「ディスクの管理」は、Windows標準のパーティション管理ツールです。

ディスクの管理

Windowsにおけるパーティション操作は、基本的にこの「ディスクの管理」で行います。

また、「ディスクの管理」は、パーティション操作以外にも、現状を確認する目的で使うことが多いです。
特に、記憶装置についてトラブルが発生した場合には、
記憶装置がWindowsにどのように認識されているのかを知っておく必要があります。
普段使うことが多い「エクスプローラ」では、パーティションに関する情報が何ひとつわかりません。

そこで有用なのが、「ディスクの管理」です。
特に、Windows標準のツールであるため、Windowsがどう認識しているのかを確認できるという意味で重宝します。
つまり、「ディスクの管理」で正常認識できていなければ、その記憶装置をWindows上で使うことはできないのです。

「ディスクの管理」でできること

「ディスクの管理」では、

  • ディスク全体の容量
  • パーティションの数、サイズ、フォーマット、種類
  • ドライブレターの割り当て

など、記憶装置が “Windowsから見て” どう認識されているのかを、一覧表示してくれます。

また、Windowsによって、

  • ディスクの初期化
  • パーティションの作成、フォーマット、削除
  • ドライブレターの追加、変更、削除

を行う場合も、この「ディスクの管理」上で操作します。

最近のパソコンでは、リカバリ用の領域がハードディスク内に割り当てられており、
初めから若干複雑なパーティション構成になっているかもしれません。
ドライブレターが割り当てられていないパーティションがあり、
そこにリカバリ用のデータが収められていることが多いです。

リカバリ用のデータが収められたパーティションについては、変更を加えないでください
リカバリデータが収められたパーティションを変更すると、
当然ですが、リカバリできなくなってしまう恐れがあります。
少なくとも、事前にリカバリディスクは作成しておいてください。

「エクスプローラ」からは、このようなパーティションは操作できませんが、
良くも悪くも「ディスクの管理」における操作の自由度は高いので、注意が必要です。

「ディスクの管理」起動方法 - その[1]

「ディスクの管理」は、以下のメニューから起動します。

コントロールパネル( > パフォーマンスとメンテナンス) > 管理ツール > コンピュータの管理 > ディスクの管理

ただ、コントロールパネルは、
Windowsのバージョンや設定によって表示項目が変わってくるので、注意が必要です。
たとえば、「Windows 7」で表示方法が「アイコン」であれば上記方法で表示できますが、
コントロールパネルの表示方法が「カテゴリ」だと、

コントロールパネル > システムとセキュリティ > ハードディスクパーティションの作成とフォーマット

で、起動するのが「ディスクの管理」という、とてもわかりにくい構造になっています。

「ディスクの管理」起動方法 - その[2]

「ディスクの管理」は、下記方法でも起動することができます。

ファイル名を指定して実行 - ディスクの管理

  1. Windowsキー+「R」キー ※「ファイル名を指定して実行」のショートカット。
  2. 「diskmgmt.msc」と入力
  3. 「Enter」キー

Windowsのバージョンを選ばず(もちろん「Windows 7」でも)、また階層を追う必要もないため操作が楽なので、
個人的にはこちらの起動方法がおすすめです。

「ディスクの管理」の見方

重要な概念として、「ドライブ」「ディスク」があります。
端的に言ってしまうと、

ドライブ 論理的なもの
ディスク 物理的なもの

です。
つまり、「ドライブ」としての表示がなくても、「ディスク」が表示されているなら、
論理障害の可能性がある
ということです。

ここで、もう一度「ディスクの管理」の画面をもとに、用語の意味を考えてみます。

ディスクの管理

「パーティション」と「ボリューム」は、ほとんどの場合において同義です。
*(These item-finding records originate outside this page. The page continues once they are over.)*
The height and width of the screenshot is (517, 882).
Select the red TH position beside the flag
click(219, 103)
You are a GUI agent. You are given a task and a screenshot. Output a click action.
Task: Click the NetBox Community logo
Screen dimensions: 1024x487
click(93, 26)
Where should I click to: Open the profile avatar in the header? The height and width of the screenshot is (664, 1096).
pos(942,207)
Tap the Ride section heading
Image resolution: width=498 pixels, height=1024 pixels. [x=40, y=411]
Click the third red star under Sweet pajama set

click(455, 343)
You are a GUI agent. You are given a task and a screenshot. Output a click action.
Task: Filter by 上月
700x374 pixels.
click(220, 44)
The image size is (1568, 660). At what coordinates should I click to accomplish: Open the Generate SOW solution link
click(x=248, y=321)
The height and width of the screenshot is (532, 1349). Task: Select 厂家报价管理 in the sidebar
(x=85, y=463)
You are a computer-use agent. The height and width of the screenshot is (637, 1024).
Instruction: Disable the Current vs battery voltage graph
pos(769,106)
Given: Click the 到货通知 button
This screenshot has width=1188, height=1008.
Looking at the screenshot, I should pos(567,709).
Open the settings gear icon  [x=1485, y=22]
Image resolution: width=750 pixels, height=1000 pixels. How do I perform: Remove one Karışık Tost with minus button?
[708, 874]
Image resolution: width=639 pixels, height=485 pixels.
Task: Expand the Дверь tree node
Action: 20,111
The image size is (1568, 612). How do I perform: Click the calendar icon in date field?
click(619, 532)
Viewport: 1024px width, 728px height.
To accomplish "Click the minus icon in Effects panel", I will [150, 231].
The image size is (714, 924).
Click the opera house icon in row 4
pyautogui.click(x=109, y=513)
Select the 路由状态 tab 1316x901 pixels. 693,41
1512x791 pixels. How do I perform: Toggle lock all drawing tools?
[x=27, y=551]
※RAIDを組んでいれば別。
「ボリューム」にドライブレターが与えられて「ドライブ」になります
Windowsがファイルの保存場所として使用するのは、「ドライブ」です。
ソフトウェア側、つまりユーザー側からは、「ドライブ」を対象として操作します。
このように、「ドライブ」は論理的なものです。

一方、「ディスク」は物理的なものです。
それ自体が、ひとつの記憶装置であることを示しています。

たとえば、「ディスク」と表示されている箇所において容量の表示がない場合は、
物理的に記憶領域が認識できない
ことを意味します。
もし記憶装置として認識できないのであれば、「ディスク」としても表示されないはずです。
つまり、物理障害の可能性が高いということが、「ディスクの管理」画面からわかるわけです。